**Votre consigne:**
Relevez chaque passage placé entre guillemets dans l'extrait sur Grenfell Tower ci-dessous, sans répéter ceux qui reviennent plusieurs fois.

**Extrait du texte:**
++++++++

Le ministre fantôme des Finances travailliste qualifie l’incendie de Grenfell Tower de « meurtre social » : et lui, que va-t-il faire contre ça ?

S’exprimant lors de l’émission d’Andrew Marr de la BBC dimanche, le ministre fantôme des Finances du Parti travailliste, John McDonnell, a déclaré que les responsables du « meurtre social » à Grenfell Tower devraient être tenus responsables de leurs actes.

McDonnell a été interrogé par Marr pour savoir s’il maintenait ses remarques antérieures prononcées lors du débat de « la gauche » sur le site du Festival de Glastonbury, lorsqu’il a déclaré que les victimes du brasier de Grenfell Tower du 14 juin avaient été « assassinées par les décisions politiques prises au cours des dernières décennies ».

++++++++

Données pour repérer des mots et des éléments
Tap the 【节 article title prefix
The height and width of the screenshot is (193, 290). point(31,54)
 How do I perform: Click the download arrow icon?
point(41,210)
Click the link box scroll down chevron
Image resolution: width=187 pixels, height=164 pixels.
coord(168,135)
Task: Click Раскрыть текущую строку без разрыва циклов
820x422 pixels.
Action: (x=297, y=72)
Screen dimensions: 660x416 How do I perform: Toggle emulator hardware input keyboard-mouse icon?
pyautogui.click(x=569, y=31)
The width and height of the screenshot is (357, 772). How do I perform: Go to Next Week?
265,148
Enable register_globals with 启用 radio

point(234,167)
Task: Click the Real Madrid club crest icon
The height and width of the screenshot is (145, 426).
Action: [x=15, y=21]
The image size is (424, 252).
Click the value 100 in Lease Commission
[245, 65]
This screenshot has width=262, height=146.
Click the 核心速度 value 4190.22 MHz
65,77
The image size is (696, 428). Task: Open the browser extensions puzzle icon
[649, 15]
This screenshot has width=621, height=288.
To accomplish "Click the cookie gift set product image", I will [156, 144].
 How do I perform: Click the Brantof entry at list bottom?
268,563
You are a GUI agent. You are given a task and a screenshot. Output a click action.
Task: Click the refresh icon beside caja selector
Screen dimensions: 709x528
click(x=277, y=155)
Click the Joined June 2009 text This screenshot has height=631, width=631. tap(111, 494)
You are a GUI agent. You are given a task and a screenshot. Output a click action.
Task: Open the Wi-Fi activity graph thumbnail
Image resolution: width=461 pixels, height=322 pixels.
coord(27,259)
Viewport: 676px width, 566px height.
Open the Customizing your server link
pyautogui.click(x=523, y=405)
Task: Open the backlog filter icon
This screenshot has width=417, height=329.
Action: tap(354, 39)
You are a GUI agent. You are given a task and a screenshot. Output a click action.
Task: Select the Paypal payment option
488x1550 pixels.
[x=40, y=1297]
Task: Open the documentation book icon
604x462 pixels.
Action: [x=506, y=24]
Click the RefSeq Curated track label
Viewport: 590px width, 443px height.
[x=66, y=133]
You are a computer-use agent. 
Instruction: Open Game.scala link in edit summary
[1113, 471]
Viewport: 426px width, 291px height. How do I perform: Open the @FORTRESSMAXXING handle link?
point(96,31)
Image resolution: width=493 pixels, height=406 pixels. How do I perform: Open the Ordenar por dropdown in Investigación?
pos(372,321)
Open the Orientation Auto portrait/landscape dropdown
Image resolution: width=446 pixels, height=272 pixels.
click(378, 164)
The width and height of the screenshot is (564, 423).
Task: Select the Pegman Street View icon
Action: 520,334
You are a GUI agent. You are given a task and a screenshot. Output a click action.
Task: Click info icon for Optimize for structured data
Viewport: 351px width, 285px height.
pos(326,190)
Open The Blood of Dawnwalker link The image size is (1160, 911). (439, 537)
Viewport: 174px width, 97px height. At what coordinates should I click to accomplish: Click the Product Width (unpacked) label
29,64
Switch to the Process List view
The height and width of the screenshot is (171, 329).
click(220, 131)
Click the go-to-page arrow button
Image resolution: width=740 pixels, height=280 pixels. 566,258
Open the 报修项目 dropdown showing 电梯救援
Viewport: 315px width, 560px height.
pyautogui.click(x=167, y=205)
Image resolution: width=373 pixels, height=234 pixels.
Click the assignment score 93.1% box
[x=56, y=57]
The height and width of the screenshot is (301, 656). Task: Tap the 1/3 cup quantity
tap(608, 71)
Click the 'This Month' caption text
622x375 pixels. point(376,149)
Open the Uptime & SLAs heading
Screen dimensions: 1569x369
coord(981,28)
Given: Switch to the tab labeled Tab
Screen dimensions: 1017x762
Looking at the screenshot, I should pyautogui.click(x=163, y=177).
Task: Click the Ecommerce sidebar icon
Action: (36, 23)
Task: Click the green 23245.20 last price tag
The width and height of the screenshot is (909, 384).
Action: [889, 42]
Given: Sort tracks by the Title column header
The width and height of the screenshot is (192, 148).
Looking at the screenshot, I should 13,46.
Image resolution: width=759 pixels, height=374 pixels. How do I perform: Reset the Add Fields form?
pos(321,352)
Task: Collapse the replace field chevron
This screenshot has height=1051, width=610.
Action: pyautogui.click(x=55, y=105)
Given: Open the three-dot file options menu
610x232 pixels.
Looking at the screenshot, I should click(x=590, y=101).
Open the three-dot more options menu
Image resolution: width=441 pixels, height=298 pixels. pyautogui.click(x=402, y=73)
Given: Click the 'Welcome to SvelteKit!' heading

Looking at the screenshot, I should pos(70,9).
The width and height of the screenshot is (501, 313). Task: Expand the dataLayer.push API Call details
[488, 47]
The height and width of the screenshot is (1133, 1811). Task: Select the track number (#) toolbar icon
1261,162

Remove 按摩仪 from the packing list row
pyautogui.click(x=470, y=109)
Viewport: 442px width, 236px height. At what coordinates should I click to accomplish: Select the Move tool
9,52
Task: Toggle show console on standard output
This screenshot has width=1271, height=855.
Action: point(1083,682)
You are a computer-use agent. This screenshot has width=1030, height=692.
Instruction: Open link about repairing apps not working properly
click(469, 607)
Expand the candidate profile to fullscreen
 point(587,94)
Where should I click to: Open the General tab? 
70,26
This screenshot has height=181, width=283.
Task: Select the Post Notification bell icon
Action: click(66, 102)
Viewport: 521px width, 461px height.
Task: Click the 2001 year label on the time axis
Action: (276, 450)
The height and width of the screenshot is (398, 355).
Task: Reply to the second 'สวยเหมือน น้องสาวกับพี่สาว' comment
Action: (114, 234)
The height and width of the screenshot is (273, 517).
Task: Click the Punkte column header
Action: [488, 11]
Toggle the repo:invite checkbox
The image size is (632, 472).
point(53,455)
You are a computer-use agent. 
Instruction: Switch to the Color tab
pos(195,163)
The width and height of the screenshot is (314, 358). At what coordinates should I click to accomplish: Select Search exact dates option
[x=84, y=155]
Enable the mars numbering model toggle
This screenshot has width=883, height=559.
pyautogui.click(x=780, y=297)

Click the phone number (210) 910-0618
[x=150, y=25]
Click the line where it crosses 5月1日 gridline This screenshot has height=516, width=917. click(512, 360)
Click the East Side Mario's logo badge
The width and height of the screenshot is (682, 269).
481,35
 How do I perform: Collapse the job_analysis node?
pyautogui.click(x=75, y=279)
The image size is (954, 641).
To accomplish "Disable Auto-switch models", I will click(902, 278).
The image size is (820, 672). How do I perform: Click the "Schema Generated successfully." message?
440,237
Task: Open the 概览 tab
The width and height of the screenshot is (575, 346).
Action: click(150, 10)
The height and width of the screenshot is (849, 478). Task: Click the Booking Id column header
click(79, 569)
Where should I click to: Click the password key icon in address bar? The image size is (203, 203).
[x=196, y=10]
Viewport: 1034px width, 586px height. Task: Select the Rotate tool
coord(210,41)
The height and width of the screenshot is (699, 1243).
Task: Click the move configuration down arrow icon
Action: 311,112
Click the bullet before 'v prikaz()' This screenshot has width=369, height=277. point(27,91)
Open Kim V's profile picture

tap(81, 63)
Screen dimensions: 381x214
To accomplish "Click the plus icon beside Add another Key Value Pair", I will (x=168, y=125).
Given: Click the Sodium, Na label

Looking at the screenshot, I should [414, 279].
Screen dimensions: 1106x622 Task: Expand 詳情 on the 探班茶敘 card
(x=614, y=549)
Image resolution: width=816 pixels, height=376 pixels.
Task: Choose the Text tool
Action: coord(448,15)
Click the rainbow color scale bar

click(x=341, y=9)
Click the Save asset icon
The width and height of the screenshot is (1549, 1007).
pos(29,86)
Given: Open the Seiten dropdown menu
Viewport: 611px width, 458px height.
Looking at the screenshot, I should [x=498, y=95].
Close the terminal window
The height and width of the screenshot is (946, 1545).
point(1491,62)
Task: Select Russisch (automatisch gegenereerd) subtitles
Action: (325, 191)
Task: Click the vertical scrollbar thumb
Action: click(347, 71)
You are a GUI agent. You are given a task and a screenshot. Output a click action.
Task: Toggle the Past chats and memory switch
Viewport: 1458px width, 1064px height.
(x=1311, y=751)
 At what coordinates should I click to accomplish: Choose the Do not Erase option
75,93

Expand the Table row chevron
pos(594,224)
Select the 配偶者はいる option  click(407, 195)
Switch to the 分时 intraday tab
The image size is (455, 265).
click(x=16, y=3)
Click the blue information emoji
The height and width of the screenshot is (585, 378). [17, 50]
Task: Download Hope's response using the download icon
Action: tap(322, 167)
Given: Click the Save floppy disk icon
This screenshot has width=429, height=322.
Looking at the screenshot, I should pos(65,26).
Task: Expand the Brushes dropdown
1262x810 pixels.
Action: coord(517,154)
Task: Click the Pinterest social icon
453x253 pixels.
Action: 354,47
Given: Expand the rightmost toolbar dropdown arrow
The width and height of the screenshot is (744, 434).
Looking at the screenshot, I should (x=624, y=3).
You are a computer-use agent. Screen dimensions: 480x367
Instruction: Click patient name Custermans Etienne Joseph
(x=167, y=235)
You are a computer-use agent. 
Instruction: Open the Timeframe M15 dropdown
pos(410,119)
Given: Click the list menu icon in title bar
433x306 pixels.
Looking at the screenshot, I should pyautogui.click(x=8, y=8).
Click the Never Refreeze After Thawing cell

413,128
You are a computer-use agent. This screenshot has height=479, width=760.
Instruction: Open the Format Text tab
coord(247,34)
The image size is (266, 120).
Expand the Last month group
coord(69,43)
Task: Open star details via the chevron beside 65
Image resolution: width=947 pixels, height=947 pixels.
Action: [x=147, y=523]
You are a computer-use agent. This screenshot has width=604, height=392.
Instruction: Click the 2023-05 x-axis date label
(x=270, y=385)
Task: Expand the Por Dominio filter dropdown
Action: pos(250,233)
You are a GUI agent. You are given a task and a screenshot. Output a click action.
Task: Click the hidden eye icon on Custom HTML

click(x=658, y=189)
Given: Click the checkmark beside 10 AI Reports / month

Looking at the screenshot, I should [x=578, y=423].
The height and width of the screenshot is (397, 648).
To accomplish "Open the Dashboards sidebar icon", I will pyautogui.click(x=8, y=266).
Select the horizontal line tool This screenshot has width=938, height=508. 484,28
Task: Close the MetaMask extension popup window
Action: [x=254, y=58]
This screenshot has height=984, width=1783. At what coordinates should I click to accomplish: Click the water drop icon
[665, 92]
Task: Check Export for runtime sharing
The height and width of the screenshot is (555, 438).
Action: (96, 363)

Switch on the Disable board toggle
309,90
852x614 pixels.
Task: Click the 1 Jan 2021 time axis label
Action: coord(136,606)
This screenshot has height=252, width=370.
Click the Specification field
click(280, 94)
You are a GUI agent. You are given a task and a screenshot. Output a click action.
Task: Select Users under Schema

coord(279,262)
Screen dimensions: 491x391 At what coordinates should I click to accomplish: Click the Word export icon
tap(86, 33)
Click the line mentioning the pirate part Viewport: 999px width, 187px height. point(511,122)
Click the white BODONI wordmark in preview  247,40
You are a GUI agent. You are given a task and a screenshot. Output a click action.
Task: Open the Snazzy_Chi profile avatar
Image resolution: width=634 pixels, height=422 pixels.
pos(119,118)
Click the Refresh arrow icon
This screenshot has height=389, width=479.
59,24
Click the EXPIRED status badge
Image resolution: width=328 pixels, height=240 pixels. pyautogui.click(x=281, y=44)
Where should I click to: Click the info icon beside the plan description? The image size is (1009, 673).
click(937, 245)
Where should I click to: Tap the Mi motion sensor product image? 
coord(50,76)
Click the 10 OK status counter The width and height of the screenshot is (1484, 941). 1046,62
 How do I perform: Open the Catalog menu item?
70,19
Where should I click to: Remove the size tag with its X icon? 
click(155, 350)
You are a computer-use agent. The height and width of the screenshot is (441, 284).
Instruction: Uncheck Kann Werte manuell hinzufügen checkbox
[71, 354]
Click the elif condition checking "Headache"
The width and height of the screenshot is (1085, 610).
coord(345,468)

++++++++

**Réponse complète:**
- « meurtre social »
- « la gauche »
- « assassinées par les décisions politiques prises au cours des dernières décennies »